● Instructions for the task: Can you swap "icon" for "button" in the lines from the one holding "will [81, 276]." through the one holding "Share dashboard using", inclusive, and give back only those lines with nothing else changed?
-- begin --
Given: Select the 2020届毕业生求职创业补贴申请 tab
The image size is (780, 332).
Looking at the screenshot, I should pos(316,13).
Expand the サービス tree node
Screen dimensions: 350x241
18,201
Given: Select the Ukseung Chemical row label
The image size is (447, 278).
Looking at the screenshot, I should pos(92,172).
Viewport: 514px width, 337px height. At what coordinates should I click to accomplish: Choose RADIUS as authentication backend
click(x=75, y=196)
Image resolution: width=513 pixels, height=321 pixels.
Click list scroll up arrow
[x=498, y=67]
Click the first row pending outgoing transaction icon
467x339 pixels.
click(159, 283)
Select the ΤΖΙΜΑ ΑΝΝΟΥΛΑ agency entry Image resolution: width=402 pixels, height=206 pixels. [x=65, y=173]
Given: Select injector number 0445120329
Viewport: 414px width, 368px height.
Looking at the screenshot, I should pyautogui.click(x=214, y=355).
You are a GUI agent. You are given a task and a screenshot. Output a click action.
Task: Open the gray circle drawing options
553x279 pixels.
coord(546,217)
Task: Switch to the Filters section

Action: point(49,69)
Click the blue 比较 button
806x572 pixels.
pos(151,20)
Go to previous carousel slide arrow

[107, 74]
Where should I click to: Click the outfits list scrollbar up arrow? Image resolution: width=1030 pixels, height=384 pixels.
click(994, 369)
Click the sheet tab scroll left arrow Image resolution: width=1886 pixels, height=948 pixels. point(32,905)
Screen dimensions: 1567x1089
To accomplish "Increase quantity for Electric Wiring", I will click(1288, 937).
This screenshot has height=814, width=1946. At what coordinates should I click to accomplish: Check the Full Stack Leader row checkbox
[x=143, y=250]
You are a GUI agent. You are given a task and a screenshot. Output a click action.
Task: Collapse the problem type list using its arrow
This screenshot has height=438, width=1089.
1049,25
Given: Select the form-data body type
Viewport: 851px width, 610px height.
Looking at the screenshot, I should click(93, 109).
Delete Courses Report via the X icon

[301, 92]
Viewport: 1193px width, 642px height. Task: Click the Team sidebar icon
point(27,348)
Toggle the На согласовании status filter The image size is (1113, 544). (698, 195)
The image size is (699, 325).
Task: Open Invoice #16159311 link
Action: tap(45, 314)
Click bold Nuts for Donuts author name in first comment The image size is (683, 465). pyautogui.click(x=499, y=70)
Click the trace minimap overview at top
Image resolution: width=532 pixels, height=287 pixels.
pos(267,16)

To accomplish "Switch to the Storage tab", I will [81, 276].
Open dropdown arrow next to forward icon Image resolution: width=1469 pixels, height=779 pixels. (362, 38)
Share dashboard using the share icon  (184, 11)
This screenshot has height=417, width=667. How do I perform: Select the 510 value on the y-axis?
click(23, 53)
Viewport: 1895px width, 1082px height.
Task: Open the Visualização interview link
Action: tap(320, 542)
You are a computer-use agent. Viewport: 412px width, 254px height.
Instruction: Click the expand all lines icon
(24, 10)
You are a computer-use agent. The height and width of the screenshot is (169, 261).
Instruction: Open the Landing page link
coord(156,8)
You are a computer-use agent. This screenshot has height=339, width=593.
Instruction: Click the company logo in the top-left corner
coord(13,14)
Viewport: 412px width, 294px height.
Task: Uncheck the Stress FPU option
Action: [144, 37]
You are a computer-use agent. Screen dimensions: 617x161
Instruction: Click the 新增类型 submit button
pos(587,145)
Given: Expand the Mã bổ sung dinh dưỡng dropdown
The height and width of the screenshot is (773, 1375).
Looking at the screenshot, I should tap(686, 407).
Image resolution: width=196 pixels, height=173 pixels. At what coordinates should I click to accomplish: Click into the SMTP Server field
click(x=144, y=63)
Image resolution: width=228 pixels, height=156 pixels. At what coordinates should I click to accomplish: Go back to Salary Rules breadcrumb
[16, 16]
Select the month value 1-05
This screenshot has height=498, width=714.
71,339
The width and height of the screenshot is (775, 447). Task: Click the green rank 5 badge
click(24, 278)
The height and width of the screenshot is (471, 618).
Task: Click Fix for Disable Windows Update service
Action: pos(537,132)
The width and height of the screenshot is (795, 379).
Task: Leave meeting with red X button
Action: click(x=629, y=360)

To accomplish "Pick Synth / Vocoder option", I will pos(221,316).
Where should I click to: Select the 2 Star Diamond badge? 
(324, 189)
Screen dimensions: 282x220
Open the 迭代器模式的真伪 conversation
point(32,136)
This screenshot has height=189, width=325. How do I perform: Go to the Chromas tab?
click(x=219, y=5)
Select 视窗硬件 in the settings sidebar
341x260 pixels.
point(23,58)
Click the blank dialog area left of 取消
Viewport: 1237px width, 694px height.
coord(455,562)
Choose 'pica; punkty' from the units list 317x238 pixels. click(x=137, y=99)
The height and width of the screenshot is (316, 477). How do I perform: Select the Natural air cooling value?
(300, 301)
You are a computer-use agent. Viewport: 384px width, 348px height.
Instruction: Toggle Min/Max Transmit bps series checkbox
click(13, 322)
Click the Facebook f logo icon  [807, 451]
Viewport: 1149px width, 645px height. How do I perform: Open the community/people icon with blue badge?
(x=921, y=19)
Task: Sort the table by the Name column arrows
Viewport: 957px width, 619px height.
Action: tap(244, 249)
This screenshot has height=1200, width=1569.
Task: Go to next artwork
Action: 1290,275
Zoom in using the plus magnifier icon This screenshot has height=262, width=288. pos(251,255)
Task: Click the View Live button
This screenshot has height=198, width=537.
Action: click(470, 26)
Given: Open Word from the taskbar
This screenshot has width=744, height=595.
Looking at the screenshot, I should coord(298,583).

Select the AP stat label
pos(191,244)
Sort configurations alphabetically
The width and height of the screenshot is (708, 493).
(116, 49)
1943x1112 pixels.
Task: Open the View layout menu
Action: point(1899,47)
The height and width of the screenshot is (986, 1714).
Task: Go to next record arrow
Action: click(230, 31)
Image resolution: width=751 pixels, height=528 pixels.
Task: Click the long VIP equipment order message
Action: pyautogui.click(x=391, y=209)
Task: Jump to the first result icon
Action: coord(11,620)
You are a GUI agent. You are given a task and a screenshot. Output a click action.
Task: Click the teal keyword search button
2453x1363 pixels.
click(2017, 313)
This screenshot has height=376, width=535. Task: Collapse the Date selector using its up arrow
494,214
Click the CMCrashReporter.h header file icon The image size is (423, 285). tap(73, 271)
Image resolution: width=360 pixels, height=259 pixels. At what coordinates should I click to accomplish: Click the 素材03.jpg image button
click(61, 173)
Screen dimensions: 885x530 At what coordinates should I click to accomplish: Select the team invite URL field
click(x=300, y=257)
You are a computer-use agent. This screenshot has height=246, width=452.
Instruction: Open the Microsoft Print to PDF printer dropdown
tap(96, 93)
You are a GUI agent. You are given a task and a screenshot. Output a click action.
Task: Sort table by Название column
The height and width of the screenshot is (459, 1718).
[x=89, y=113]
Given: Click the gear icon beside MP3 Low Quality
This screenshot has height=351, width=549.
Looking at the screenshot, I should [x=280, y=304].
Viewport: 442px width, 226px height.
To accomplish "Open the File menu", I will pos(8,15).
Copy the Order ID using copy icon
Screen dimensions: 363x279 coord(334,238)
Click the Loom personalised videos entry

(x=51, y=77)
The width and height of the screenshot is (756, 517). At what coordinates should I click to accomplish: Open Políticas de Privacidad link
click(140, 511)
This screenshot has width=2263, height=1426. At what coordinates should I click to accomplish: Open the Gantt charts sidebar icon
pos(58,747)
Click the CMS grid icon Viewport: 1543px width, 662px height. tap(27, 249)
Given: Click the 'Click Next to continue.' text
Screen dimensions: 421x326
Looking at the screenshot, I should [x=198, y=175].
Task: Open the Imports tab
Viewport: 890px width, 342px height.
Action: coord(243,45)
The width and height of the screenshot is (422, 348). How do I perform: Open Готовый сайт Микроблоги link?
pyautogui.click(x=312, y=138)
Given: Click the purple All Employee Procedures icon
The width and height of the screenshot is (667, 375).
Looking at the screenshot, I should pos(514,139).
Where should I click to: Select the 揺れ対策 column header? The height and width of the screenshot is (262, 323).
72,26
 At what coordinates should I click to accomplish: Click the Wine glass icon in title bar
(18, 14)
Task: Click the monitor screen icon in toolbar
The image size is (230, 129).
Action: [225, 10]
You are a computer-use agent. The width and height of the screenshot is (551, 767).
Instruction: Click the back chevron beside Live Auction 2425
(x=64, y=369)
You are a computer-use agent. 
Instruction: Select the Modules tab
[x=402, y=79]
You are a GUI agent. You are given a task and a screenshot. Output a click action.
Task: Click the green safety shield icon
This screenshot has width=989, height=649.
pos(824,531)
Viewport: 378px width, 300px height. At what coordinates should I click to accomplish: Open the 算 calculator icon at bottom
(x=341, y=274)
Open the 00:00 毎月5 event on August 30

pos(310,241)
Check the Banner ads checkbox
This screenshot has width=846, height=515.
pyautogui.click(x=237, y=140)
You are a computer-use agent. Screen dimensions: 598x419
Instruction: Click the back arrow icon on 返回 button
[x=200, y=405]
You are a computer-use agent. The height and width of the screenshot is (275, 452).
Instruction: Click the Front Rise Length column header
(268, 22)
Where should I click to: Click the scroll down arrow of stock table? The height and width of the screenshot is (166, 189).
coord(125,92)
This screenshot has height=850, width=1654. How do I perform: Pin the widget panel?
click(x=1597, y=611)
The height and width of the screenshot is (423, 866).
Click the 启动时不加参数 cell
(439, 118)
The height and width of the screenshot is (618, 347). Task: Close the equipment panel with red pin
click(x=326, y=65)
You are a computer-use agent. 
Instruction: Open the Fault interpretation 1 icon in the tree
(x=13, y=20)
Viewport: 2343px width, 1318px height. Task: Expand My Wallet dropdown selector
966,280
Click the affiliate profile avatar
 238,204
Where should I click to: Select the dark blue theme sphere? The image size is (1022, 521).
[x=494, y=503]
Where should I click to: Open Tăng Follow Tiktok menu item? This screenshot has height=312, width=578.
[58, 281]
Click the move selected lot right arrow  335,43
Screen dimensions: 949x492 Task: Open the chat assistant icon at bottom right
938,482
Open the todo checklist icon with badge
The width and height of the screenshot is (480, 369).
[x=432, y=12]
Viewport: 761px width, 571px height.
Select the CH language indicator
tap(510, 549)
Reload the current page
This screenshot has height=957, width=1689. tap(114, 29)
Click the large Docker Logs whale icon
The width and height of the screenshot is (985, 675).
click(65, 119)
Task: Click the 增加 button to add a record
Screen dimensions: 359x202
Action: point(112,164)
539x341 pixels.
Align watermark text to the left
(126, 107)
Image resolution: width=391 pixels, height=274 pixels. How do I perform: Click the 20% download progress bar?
-- end --
● Exercise answer:
To accomplish "Switch to the Storage tab", I will [81, 276].
Open dropdown arrow next to forward button Image resolution: width=1469 pixels, height=779 pixels. (362, 38)
Share dashboard using the share button  (184, 11)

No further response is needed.